First, if we had performed urinalysis only by dipstick, we would have missed the renal tubular cells, the fragments of the tubular epithelium, and the erythrocytic casts, particles which led us to suspect the presence of a severe, active, and treatable renal disease.
Slide 29
Second. It was the examination of the urinary sediment by a nephrologist expert in the field which raised the suspicion of a severe renal disease. Thus, the examination of the urinary sediments by a nephrologist has an added value compared with the examination carried out by persons who don’t know the clinical and pathological correlates of the urinary findings. For this reason I believe that in each renal unit there should be at least one nephrologist expert in urine microscopy.
Slide 30
Third. The finding of a nephritic sediment and/or many renal tubular cells is always suggestive of an active and severe renal disease and should prompt further action.
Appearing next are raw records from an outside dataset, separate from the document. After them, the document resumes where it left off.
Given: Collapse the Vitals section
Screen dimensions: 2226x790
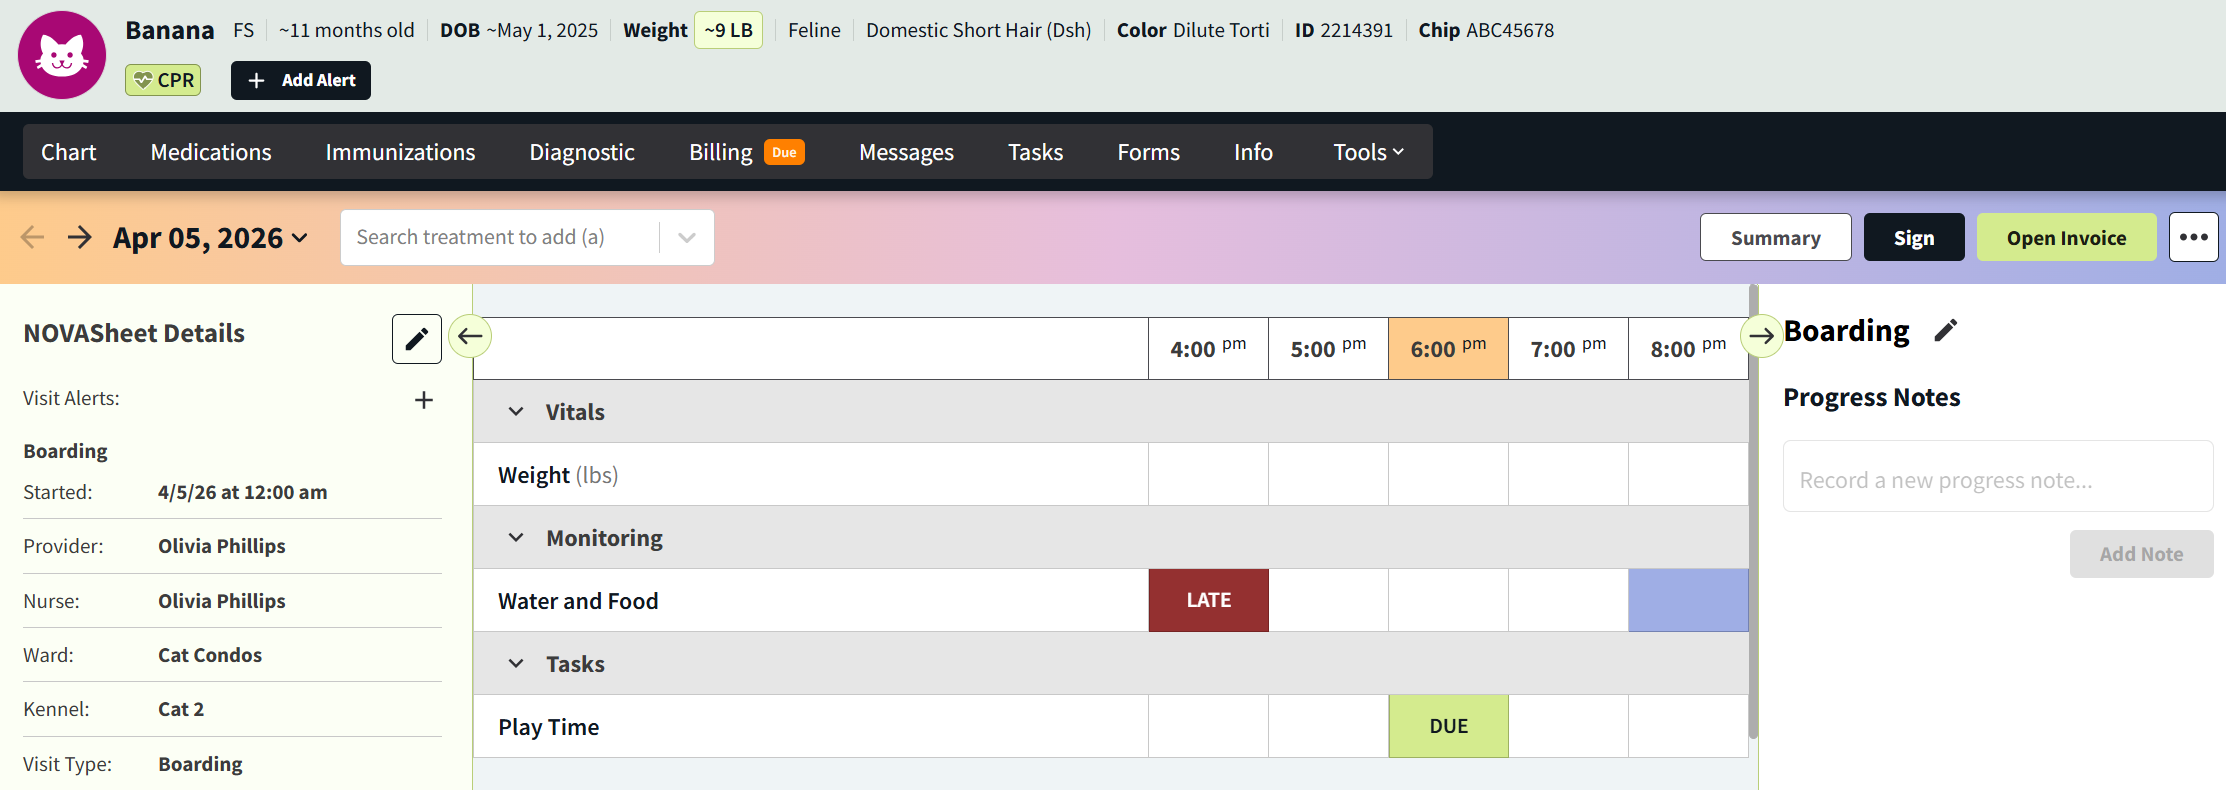Looking at the screenshot, I should [516, 412].
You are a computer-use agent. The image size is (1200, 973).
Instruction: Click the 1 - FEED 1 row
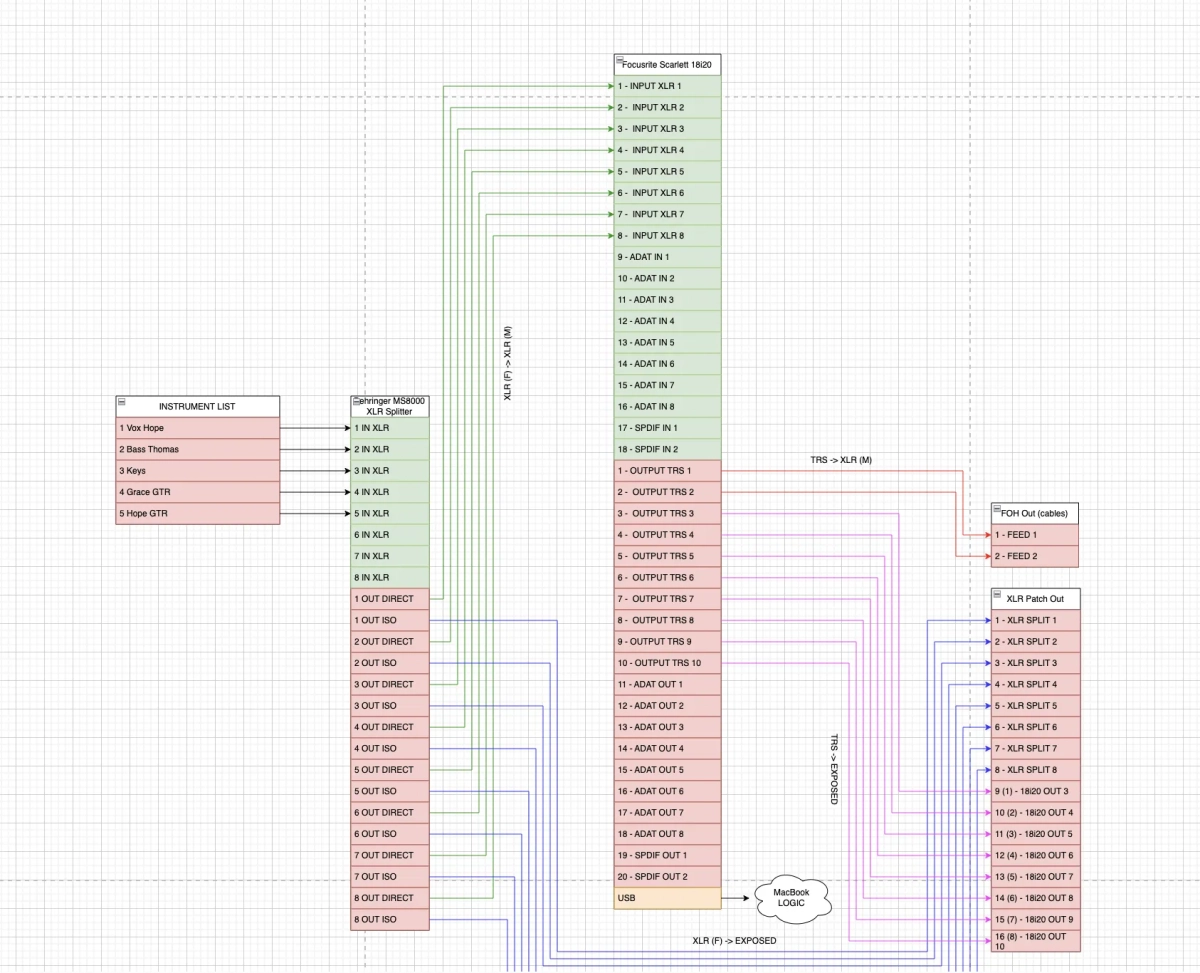pos(1034,535)
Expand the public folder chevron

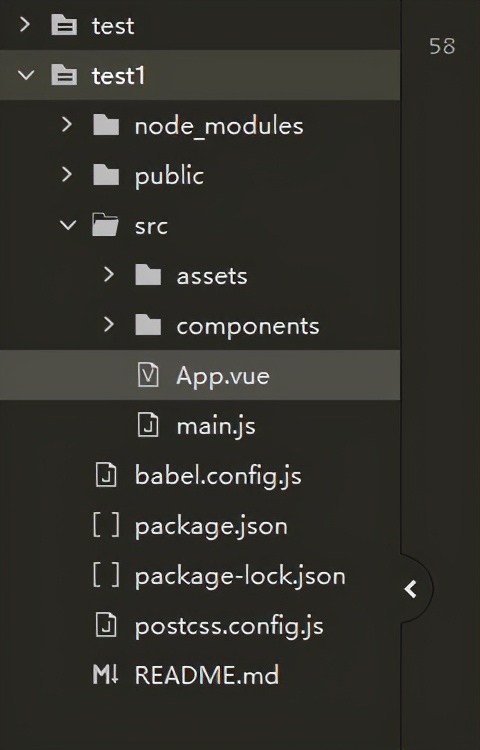click(x=67, y=175)
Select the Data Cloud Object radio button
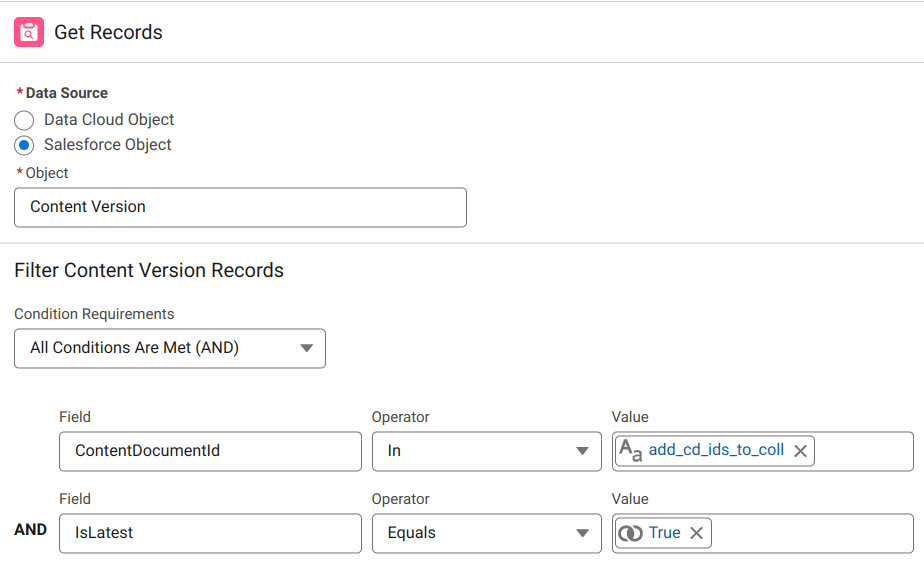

In conclusion, this case teaches us that a skilful and motivated urine sediment examination can save a patient from a progressive renal disease.
Slide 31
All the details of this case can be found in this paper, which was published in June issue of Nephrology Dialysis Transplantation (2007; 22: 1778-81).
Slide 32
Besides our paper, there is another paper in the literature which deals with the urinary sediment findings in patients with vasculitis
Slide 33
This paper by Fujita and co-workers describes 6 patients with Wegener’s granulomatosis, for whom a strict correlation between the level of red blood cells in the urinary sediment and the renal activity of the disease was found. This slide shows what happened in one of the 6 patients. The patient had a relapse of the disease, as demonstrated by erythrosedimentation rate (ESR) and C reactive protein (CRP) levels. Interestingly, this was associated with the increase in the number of the erythrocytes in the urine (gray dotted columns). When, under the effect of the treatment with prednisolone and cyclophosphamide, the disease improved, the number of urinary erythrocytes decreased.
Slide 34
These are the other 5 cases described by Fuiita and co-workers. Similarly to what shown for the patient described in the previous slide, in four patients there was a close correlation between ESR and red blood cells in the urine. On the contrary, in another patient (bottom), ESR levels increased without any change in the number of urinary red blood cells. The explanation for this discrepancy is that in this patient ESR had increased due to a pneumonia in the absence of a relapse of systemic vasculitis. Thus, in Wegener’s granulomatosis, the number of urinary red blood cells seems to be more sensitive and more specific than ESR and PCR for the monitoring of activity of the renal disease.